First principles, or ab initio methods, are implemented in massively parallel computational packages which are highly optimised to operate efficiently on large supercomputing architectures, and tackle complex many-body problems in functional materials. As part of this project, we will use ab initio methods to understand many-body phenomena in complex semiconductors and insulators, and develop computational frameworks for calculating the optoelectronic properties of these materials accurately and efficiently.

Eligible candidates should have a Bachelor or Master degree in Physics, or related subjects, such as Chemistry or Materials Science. It is essential to have a background in Quantum Mechanics and Solid State Physics, as evidenced by your transcripts. Programming skills, experience with electronic structure codes, as well as any prior research experience are desirable but not essential.

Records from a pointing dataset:
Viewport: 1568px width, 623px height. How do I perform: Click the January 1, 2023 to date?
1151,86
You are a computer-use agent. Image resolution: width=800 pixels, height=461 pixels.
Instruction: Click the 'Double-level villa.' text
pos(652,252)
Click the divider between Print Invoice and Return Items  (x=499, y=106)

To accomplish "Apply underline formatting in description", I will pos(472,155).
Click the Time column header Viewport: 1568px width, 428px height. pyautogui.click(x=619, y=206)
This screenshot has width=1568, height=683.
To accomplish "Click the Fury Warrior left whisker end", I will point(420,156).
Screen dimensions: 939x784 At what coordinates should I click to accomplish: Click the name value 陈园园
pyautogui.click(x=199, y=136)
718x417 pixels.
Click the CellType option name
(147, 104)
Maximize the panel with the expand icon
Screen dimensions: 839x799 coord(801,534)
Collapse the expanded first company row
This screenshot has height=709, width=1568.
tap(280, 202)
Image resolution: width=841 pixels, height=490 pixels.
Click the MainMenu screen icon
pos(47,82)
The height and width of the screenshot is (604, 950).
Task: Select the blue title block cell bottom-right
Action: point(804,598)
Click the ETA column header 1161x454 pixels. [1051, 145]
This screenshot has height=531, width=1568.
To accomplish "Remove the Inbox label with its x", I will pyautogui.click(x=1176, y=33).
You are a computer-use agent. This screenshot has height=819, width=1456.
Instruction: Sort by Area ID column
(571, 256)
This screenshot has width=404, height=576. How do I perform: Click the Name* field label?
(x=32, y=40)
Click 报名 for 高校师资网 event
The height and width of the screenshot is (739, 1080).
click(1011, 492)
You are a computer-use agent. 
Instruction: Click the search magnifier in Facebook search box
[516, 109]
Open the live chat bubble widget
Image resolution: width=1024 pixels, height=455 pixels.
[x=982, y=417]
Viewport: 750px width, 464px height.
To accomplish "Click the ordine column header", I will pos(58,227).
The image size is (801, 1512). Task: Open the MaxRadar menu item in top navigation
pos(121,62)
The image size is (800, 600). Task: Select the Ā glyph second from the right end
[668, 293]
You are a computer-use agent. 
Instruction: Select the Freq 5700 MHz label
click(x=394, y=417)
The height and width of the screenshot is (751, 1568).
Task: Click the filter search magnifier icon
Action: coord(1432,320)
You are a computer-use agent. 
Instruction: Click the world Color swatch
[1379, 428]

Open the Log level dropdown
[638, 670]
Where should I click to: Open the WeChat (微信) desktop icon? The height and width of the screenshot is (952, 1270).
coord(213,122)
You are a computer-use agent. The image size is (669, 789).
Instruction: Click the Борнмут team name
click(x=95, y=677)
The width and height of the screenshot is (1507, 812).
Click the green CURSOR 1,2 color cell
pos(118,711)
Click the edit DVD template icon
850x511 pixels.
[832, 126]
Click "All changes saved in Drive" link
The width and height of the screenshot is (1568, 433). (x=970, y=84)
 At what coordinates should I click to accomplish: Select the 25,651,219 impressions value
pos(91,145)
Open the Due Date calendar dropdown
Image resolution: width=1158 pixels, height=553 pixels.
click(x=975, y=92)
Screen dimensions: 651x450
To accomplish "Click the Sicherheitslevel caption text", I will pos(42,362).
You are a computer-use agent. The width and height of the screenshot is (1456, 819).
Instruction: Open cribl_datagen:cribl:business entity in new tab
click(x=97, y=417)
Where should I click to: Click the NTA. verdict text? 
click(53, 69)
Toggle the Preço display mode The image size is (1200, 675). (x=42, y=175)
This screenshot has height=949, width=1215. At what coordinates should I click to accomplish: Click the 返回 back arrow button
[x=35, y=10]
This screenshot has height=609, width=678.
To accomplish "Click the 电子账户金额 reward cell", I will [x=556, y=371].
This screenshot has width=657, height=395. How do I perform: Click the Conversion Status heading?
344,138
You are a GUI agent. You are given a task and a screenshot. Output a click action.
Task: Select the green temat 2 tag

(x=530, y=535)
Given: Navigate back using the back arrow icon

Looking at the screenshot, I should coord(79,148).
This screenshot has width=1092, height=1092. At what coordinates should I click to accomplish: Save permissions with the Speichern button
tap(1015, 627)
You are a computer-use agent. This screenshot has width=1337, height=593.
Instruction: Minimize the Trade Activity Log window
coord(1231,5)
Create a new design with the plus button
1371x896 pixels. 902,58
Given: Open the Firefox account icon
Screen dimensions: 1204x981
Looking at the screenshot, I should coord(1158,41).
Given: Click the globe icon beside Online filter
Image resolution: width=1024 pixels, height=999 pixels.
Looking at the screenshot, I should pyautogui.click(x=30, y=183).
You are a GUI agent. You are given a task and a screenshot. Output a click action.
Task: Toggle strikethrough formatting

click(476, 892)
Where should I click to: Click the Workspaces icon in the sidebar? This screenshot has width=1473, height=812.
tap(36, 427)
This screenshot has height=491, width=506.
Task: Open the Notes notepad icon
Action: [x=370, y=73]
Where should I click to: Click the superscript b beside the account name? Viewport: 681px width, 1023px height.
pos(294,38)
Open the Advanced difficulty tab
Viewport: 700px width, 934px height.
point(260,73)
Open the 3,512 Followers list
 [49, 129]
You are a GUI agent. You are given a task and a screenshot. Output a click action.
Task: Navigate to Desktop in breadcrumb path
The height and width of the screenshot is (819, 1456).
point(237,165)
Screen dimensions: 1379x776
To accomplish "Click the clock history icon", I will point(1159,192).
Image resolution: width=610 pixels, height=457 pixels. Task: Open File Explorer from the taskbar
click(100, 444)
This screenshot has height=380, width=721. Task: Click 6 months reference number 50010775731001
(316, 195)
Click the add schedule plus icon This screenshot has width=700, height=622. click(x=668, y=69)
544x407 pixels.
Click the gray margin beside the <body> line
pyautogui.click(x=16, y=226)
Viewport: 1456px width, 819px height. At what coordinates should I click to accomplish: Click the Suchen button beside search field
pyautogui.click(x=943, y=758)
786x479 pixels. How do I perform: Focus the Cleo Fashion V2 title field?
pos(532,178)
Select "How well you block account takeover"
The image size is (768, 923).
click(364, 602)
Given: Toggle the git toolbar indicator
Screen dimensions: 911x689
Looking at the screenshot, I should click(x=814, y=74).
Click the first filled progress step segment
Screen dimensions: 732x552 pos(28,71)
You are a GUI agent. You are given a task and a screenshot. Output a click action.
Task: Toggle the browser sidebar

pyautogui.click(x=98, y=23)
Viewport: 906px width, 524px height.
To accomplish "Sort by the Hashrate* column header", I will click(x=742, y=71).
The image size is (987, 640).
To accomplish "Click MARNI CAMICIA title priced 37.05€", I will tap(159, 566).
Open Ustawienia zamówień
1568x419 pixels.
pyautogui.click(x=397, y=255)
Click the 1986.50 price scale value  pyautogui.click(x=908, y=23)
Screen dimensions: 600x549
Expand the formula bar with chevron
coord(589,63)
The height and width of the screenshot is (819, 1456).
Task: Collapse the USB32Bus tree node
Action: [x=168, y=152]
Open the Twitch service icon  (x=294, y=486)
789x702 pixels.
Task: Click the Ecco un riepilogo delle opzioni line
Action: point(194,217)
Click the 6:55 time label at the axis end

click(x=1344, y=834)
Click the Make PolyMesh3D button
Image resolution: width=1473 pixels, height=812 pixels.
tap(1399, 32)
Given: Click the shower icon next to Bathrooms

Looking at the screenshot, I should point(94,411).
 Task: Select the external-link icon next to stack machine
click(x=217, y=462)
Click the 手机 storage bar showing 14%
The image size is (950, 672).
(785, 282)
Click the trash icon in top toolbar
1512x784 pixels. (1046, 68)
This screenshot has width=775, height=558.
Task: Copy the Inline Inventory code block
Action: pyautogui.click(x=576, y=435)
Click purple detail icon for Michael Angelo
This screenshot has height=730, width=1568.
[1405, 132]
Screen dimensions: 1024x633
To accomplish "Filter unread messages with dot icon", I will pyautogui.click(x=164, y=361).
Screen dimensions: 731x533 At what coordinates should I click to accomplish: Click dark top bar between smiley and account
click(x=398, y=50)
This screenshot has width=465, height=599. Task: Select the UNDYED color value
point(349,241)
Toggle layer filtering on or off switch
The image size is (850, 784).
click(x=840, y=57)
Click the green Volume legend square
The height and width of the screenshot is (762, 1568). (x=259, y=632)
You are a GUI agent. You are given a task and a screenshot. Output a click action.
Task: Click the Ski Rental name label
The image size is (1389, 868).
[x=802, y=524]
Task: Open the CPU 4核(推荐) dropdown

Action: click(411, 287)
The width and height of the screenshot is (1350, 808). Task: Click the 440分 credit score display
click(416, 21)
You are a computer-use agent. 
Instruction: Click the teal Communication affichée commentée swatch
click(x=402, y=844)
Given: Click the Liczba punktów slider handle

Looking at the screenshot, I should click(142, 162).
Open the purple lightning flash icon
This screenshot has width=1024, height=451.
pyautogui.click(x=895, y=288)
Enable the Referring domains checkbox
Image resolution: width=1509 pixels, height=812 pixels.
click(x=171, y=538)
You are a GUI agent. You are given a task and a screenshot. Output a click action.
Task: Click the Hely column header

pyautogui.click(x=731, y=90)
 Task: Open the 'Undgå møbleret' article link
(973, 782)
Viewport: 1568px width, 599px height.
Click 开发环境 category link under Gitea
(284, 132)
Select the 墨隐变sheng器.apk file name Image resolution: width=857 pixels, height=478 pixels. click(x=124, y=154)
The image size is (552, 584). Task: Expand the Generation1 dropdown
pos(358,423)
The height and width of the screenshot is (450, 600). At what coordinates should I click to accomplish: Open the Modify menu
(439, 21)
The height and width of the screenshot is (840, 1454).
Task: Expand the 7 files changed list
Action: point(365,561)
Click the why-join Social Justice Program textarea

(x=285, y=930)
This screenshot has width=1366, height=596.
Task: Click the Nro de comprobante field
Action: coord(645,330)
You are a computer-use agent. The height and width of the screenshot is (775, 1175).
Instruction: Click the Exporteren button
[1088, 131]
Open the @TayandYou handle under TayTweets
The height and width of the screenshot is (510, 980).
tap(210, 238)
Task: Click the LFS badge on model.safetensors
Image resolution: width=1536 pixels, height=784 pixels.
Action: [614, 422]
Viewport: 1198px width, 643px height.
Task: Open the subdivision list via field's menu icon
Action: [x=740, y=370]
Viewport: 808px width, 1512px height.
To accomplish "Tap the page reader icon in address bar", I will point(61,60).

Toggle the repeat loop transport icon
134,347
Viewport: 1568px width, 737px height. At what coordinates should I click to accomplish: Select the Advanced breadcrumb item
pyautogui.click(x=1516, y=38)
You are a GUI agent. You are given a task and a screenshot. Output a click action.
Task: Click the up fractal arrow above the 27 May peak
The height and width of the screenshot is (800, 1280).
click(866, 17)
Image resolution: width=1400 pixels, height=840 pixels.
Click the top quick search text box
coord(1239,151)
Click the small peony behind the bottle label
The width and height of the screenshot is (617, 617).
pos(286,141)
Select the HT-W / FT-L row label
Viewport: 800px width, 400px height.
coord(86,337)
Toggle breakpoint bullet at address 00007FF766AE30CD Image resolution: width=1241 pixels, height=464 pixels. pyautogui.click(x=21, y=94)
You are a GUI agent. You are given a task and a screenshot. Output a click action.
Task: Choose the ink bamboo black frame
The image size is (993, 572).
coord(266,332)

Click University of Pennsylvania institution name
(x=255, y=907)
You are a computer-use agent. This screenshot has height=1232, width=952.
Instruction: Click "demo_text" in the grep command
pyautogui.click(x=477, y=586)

- **What you will do**
From the project description, output the passage starting at "Eligible candidates should" and ending at "but not essential.", copied word for word.

- **Complete response**
Eligible candidates should have a Bachelor or Master degree in Physics, or related subjects, such as Chemistry or Materials Science. It is essential to have a background in Quantum Mechanics and Solid State Physics, as evidenced by your transcripts. Programming skills, experience with electronic structure codes, as well as any prior research experience are desirable but not essential.